Core Concepts
This work proposes AmpleGCG, a universal generative model that can rapidly produce hundreds of customized adversarial suffixes to jailbreak aligned large language models, including both open-source and closed-source models, with near 100% attack success rate.
Abstract
The paper first analyzes the drawbacks of the Generative Coordinate Gradient (GCG) attack, which only selects the suffix with the lowest loss during optimization, and discovers that many successful suffixes are missed. To address this, the authors propose "augmented GCG" that collects all candidate suffixes sampled during optimization and uses them to attack the target models, substantially improving the attack success rate.
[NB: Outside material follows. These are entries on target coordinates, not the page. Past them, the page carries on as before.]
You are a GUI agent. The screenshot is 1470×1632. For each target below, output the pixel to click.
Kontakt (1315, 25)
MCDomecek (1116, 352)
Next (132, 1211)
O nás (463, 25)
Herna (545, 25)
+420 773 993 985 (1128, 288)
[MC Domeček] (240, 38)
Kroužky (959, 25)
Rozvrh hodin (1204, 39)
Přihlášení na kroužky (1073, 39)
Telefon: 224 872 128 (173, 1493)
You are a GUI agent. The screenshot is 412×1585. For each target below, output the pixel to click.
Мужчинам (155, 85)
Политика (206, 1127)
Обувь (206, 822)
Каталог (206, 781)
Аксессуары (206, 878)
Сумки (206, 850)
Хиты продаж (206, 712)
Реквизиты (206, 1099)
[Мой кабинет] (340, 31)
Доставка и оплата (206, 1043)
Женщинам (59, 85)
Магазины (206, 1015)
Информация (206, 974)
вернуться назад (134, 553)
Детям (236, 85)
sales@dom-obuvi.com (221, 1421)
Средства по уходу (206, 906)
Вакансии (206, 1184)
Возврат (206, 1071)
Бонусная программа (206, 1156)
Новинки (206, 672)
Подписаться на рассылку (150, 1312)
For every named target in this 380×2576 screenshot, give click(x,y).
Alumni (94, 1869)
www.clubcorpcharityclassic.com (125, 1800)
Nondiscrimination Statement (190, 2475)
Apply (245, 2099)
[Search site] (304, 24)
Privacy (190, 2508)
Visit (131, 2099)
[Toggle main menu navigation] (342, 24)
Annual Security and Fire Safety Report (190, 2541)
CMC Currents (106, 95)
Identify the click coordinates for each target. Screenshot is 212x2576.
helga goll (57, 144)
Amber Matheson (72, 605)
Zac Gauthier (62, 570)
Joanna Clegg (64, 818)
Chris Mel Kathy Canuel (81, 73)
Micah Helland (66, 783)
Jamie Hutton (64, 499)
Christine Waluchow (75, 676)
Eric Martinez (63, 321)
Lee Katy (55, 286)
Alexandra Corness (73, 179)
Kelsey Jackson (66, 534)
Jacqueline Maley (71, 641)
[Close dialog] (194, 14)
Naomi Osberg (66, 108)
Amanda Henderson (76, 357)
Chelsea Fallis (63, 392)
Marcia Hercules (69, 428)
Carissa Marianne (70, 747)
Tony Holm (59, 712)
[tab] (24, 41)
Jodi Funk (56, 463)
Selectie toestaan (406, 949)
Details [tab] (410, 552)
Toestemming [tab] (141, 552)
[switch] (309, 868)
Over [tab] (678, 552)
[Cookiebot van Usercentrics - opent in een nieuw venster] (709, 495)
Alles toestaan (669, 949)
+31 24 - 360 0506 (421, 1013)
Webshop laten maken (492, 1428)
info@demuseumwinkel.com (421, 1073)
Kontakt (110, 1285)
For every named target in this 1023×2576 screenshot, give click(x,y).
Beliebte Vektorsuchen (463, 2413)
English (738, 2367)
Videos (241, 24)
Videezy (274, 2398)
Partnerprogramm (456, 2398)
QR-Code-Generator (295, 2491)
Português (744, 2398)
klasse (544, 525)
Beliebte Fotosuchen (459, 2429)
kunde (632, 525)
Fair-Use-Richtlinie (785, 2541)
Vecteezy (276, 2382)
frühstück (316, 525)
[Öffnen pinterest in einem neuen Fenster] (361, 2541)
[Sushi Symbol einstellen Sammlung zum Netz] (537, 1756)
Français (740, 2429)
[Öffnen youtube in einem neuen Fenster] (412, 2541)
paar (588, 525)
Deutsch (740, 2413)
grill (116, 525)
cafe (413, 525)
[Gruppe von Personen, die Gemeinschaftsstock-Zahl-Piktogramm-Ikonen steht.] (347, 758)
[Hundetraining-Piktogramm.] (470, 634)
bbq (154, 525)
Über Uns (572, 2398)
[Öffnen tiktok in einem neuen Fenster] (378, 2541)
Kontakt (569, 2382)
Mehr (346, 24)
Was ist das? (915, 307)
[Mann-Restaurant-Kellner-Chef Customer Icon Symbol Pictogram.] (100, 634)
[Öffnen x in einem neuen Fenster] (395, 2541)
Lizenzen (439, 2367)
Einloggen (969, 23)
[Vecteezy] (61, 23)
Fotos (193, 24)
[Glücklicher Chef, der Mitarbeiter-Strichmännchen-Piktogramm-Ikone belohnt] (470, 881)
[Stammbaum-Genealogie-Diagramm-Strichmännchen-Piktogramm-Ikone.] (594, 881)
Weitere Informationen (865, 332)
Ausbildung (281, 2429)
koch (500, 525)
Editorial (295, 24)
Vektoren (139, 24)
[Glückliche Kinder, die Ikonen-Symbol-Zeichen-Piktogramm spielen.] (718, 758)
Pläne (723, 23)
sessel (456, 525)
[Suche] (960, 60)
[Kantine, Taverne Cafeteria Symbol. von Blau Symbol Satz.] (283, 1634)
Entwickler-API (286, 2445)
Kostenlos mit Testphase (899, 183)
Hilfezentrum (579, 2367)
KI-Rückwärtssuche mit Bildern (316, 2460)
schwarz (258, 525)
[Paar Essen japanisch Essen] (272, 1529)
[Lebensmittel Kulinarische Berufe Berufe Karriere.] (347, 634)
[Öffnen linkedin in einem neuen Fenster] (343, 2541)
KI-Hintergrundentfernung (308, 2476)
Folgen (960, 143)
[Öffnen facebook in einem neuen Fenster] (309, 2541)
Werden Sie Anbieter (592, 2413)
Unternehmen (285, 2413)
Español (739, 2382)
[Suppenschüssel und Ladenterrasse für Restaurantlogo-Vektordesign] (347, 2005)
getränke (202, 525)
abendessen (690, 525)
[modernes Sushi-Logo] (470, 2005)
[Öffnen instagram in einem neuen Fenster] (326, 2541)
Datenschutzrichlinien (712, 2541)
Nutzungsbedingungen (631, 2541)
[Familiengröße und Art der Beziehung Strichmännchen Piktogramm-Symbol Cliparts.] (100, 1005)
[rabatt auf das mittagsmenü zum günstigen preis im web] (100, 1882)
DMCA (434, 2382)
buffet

Building on this, the authors then develop AmpleGCG, a generative model that learns the distribution of adversarial suffixes given any harmful query. AmpleGCG can generate hundreds of tailored suffixes for each query in just seconds, achieving near 100% attack success rate on both Vicuna-7B and Llama-2-7B-Chat, outperforming GCG and other baselines.
Notably, AmpleGCG also demonstrates strong transferability, successfully attacking unseen open-source models as well as closed-source models like the latest GPT-3.5, reaching up to 99% attack success rate. The authors further show that AmpleGCG's generated suffixes can evade perplexity-based defenses by repeating the original query.
Overall, this work amplifies the impact of GCG by training a generative model that can rapidly uncover a broad range of vulnerabilities in aligned large language models, posing significant challenges for their safety and security.
Stats
It only takes AmpleGCG 6 minutes in total to produce 200 suffixes for each of the 100 test queries (4 seconds per test query).
AmpleGCG achieves near 100% attack success rate on both Vicuna-7B and Llama-2-7B-Chat.
AmpleGCG trained on open-source models reaches 99% attack success rate on the latest GPT-3.5 closed-source model.
Quotes
"AmpleGCG could achieve near 100% ASR on both Vicuna-7B and Llama-2-7B-Chat by sampling around 200 suffixes, markedly outperforming the two strongest baselines as well as augmented GCG."
"AmpleGCG trained on open-source models exhibit remarkable ASRs on both unseen open-source and closed-source models."
"By simply repeating a harmful query for multiple times at inference time, AmpleGCG's generated adversarial suffixes can successfully evade perplexity-based defenses with an 80% ASR."